◆ **WORK ORDER**:
Retype the entire listing, keeping every word as it is.

* * *

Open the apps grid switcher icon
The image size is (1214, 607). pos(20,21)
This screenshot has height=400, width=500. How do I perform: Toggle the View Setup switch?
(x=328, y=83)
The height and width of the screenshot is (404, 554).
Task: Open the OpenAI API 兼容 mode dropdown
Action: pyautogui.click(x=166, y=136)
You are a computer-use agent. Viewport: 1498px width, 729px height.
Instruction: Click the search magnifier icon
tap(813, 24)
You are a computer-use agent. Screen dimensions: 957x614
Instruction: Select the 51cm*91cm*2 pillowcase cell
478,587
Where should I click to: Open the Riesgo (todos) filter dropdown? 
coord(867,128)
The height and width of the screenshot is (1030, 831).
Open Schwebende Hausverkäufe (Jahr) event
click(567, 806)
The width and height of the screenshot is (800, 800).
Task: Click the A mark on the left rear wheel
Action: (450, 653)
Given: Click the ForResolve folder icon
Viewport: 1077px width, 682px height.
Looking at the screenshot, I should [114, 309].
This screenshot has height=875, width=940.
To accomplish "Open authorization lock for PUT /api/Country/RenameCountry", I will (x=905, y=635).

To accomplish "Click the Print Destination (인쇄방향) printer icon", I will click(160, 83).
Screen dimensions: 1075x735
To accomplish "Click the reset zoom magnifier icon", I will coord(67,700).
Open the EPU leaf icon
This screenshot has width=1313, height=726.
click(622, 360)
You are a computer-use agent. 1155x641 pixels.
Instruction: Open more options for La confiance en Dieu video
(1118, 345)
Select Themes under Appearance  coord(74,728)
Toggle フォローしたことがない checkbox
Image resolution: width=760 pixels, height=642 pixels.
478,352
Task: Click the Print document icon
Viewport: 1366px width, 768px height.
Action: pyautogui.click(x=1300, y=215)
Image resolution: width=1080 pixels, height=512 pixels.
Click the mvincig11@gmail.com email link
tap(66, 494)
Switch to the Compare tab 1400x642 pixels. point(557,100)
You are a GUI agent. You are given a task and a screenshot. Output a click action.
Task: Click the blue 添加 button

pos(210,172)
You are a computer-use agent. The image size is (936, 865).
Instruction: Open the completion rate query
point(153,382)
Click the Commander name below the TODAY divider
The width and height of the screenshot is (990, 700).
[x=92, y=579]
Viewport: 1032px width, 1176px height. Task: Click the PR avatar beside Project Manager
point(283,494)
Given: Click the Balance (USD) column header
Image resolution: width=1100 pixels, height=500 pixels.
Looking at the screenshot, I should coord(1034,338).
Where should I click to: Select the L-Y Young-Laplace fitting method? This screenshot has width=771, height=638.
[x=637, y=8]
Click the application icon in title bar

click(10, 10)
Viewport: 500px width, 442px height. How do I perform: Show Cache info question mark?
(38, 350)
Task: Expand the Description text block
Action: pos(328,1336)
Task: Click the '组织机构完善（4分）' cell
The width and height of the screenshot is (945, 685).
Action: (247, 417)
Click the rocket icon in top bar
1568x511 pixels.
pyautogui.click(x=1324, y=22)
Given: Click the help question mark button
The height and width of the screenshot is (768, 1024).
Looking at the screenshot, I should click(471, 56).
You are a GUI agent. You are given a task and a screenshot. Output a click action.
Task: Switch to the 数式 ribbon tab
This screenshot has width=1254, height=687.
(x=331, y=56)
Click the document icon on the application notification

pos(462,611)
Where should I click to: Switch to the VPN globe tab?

* * *

◆ **FINISHED TASK**:
Open the apps grid switcher icon
The image size is (1214, 607). pos(20,21)
This screenshot has height=400, width=500. How do I perform: Toggle the View Setup switch?
(x=328, y=83)
The height and width of the screenshot is (404, 554).
Task: Open the OpenAI API 兼容 mode dropdown
Action: pyautogui.click(x=166, y=136)
You are a computer-use agent. Viewport: 1498px width, 729px height.
Instruction: Click the search magnifier icon
tap(813, 24)
You are a computer-use agent. Screen dimensions: 957x614
Instruction: Select the 51cm*91cm*2 pillowcase cell
478,587
Where should I click to: Open the Riesgo (todos) filter dropdown? 
coord(867,128)
The height and width of the screenshot is (1030, 831).
Open Schwebende Hausverkäufe (Jahr) event
click(567, 806)
The width and height of the screenshot is (800, 800).
Task: Click the A mark on the left rear wheel
Action: (450, 653)
Given: Click the ForResolve folder icon
Viewport: 1077px width, 682px height.
Looking at the screenshot, I should [114, 309].
This screenshot has height=875, width=940.
To accomplish "Open authorization lock for PUT /api/Country/RenameCountry", I will (x=905, y=635).

To accomplish "Click the Print Destination (인쇄방향) printer icon", I will click(160, 83).
Screen dimensions: 1075x735
To accomplish "Click the reset zoom magnifier icon", I will coord(67,700).
Open the EPU leaf icon
This screenshot has width=1313, height=726.
click(622, 360)
You are a computer-use agent. 1155x641 pixels.
Instruction: Open more options for La confiance en Dieu video
(1118, 345)
Select Themes under Appearance  coord(74,728)
Toggle フォローしたことがない checkbox
Image resolution: width=760 pixels, height=642 pixels.
478,352
Task: Click the Print document icon
Viewport: 1366px width, 768px height.
Action: pyautogui.click(x=1300, y=215)
Image resolution: width=1080 pixels, height=512 pixels.
Click the mvincig11@gmail.com email link
tap(66, 494)
Switch to the Compare tab 1400x642 pixels. point(557,100)
You are a GUI agent. You are given a task and a screenshot. Output a click action.
Task: Click the blue 添加 button

pos(210,172)
You are a computer-use agent. The image size is (936, 865).
Instruction: Open the completion rate query
point(153,382)
Click the Commander name below the TODAY divider
The width and height of the screenshot is (990, 700).
[x=92, y=579]
Viewport: 1032px width, 1176px height. Task: Click the PR avatar beside Project Manager
point(283,494)
Given: Click the Balance (USD) column header
Image resolution: width=1100 pixels, height=500 pixels.
Looking at the screenshot, I should coord(1034,338).
Where should I click to: Select the L-Y Young-Laplace fitting method? This screenshot has width=771, height=638.
[x=637, y=8]
Click the application icon in title bar

click(10, 10)
Viewport: 500px width, 442px height. How do I perform: Show Cache info question mark?
(38, 350)
Task: Expand the Description text block
Action: pos(328,1336)
Task: Click the '组织机构完善（4分）' cell
The width and height of the screenshot is (945, 685).
Action: (247, 417)
Click the rocket icon in top bar
1568x511 pixels.
pyautogui.click(x=1324, y=22)
Given: Click the help question mark button
The height and width of the screenshot is (768, 1024).
Looking at the screenshot, I should click(471, 56).
You are a GUI agent. You are given a task and a screenshot. Output a click action.
Task: Switch to the 数式 ribbon tab
This screenshot has width=1254, height=687.
(x=331, y=56)
Click the document icon on the application notification

pos(462,611)
Where should I click to: Switch to the VPN globe tab?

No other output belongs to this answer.